I accompanied Professor Andresen to the Cornell High Energy Synchrotron Source (CHESS) to run SAXS experiments on various nucleosome arrays. Friday and a large part of Saturday, we modified the experimental setup. We elongated the tubing in the hutch, inserted a beam stop, switched the detector from a 100K pixel to a 200K and began with an X-ray of 200 by 200 micrometers.
Inside the hutch, overall view of the setup. The long tube farthest to the left was exchanged with the tube on the wall behind to lower the q value. The X-ray beam enters at the far right. |
Then a camera was set up to look at the sample inside the beam mostly to ensure that the sample was centered at the beam and to look for possible air bubbles or aggregates in the sample. At this point the guards and elements of the tube were varied to get the best beam signal throughout the tube with minimal scattering due to the sides of the tubes. Silver behenate was used as a calibration of the beam to find rough values for q to see what range we were working with. All of this was changed in the hopes of lowing the q value, which is the momentum transfer or scattering vector, to a low of 0.004. After the physical setup was chosen and implemented, all the different elements had to be synced with the computer outside the hutch (the hutch is the room where the X-rays are present during experiments).This was what took the most time because so many variables were changed since the last time the G1 hutch was operating.

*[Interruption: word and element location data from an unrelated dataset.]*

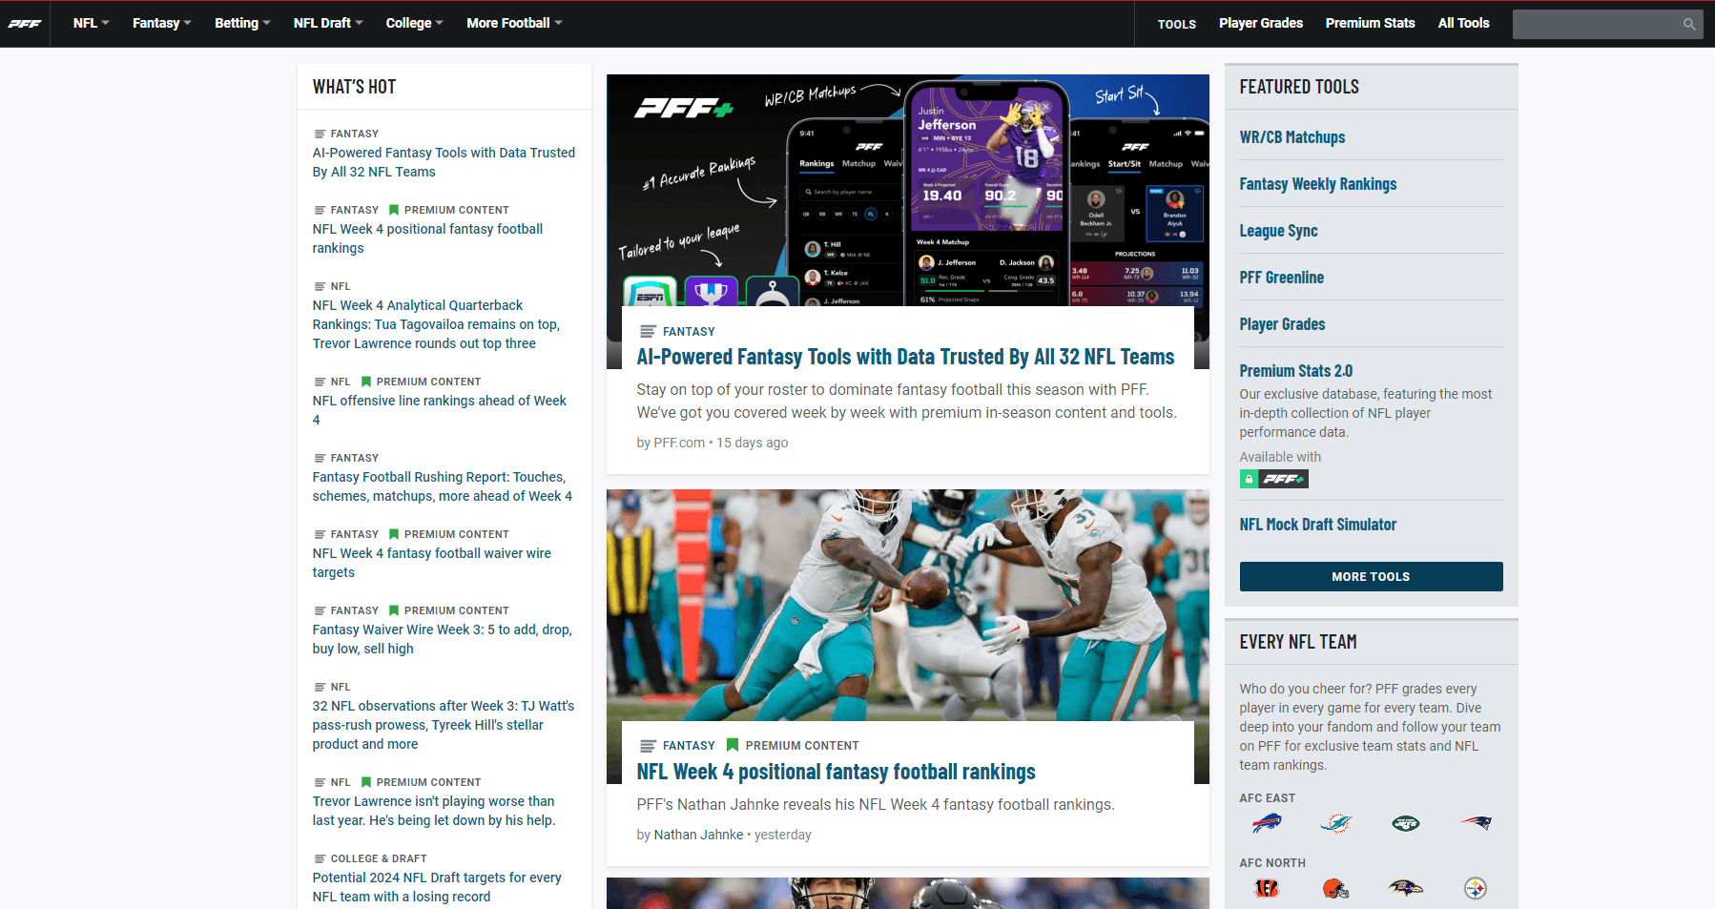Image resolution: width=1715 pixels, height=909 pixels.
Task: Click the PFF logo in the header
Action: point(25,24)
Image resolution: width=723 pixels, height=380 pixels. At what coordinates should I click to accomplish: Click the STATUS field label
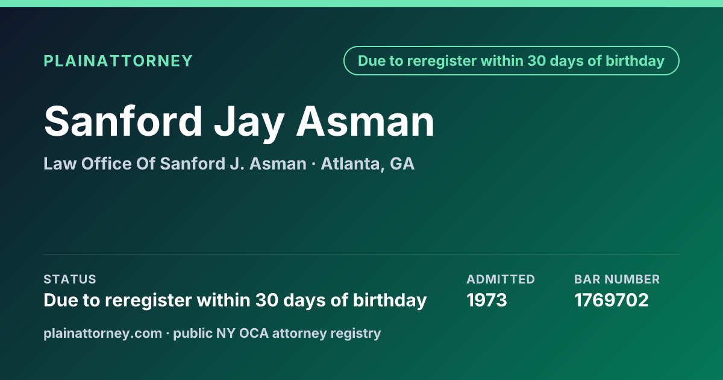(x=70, y=279)
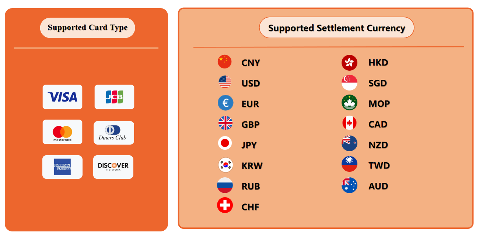Click the TWD currency label
Screen dimensions: 479x234
click(x=379, y=166)
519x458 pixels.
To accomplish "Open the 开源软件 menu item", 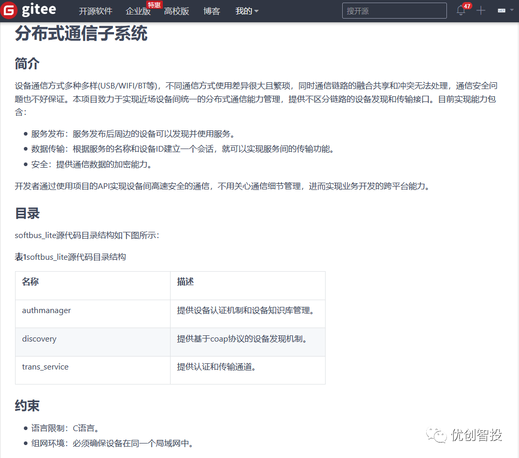I will (95, 11).
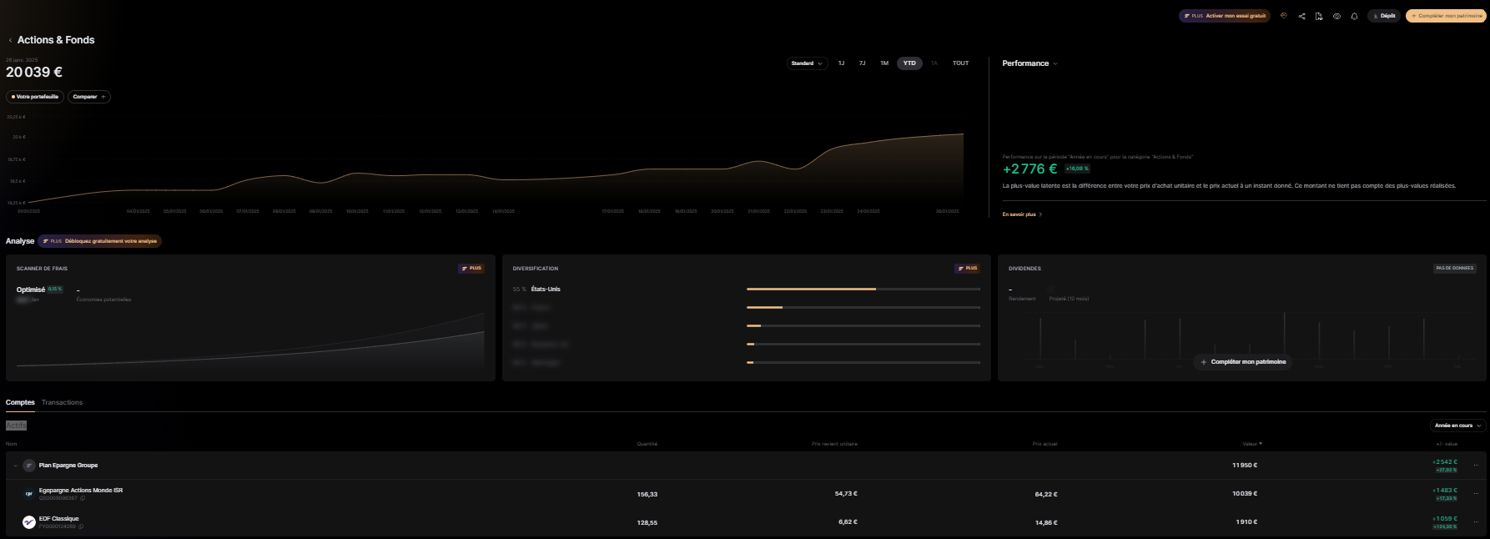
Task: Switch to the Transactions tab
Action: tap(62, 402)
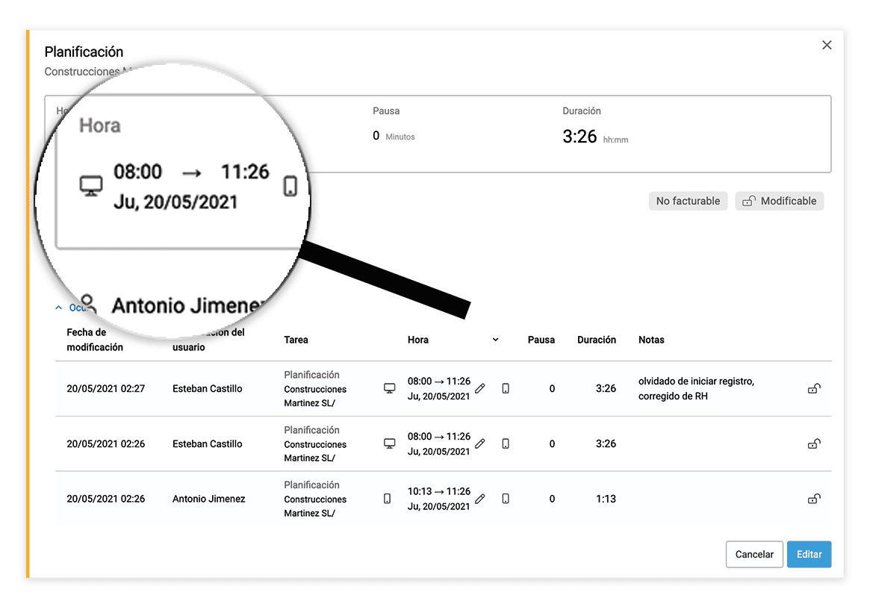Expand the Hora column sort chevron

pos(495,340)
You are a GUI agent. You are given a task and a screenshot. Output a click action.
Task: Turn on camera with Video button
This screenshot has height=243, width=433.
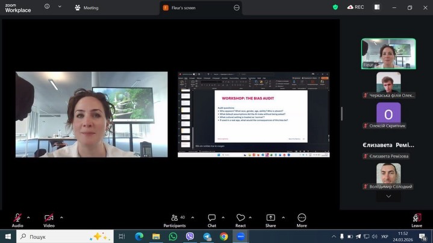click(x=49, y=218)
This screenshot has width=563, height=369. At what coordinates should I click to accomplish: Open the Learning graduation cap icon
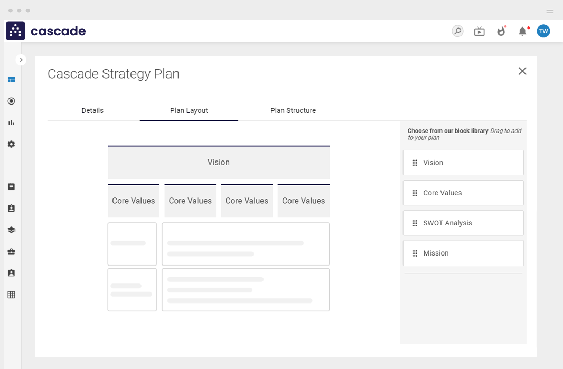(11, 230)
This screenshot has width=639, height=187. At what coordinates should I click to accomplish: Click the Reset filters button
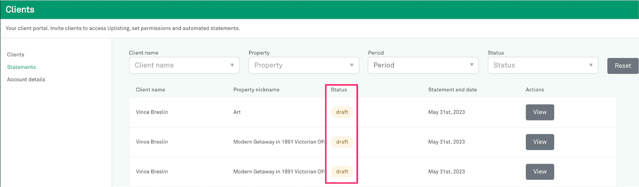(623, 66)
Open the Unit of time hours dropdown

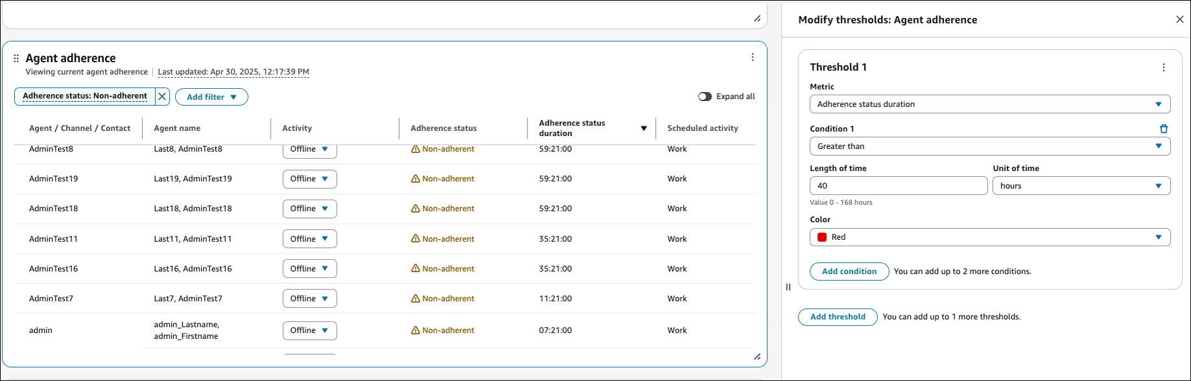[1081, 186]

The element that gave the most trouble was the beam stop which was not in the correct place for running initally and also had different components that continually got in the way of the X-ray beam. This caused the I3 signal to be very low (~16) until it was fixed and showed a signal of ~200. After many hours of centering the beam and correcting the scattering from the sides, we began taking data from our samples.
We began with the Trimer A which is three nucleosomes together because it is the smallest set of nucleosomes we will look at this weekend. First, distilled water is sent through the sample cell (about 3 times), then ethanol is sent through (about 2 times). At this point the sample cell is mostly clean so we turned on the air to dry the area for about 30 seconds minimum. After all that, we inserted a buffer, closed the hutch, and ran the buffer. This gives us a base line to subtract out any systematic problems against the actual samples.
We ran everything for 5 seconds with 20 images with a ten second break and then once more. After the buffer, we cleaned the sample cell with water, alcohol, and air once more and put the sample inside. We repeated the set up of 5 seconds, 20 images twice for the sample. This procedure was followed for all of Trimer A which included three dilutions (1x, 2x, 4x) for buffers of 10, 50, 100 and 200.
Today, we are running samples of higher nucleosome arrays. Tetramers and dodecamers (4 and 12 nucleosome arrays respectfully) are much larger structures so the set up had to be modified so that the scattering angles could be measured. This is because larger objects give smaller scattering angles and smaller objects give larger scattering angles. We had some issues with a peak coming off in the z direction from the beam but by changing the guards and the beam stop, this was corrected. Because we are working with the other samples, we lower the beam size to 100 micrometers in the z direction which also lower our intensity so we will be taking longer time intervals when we run.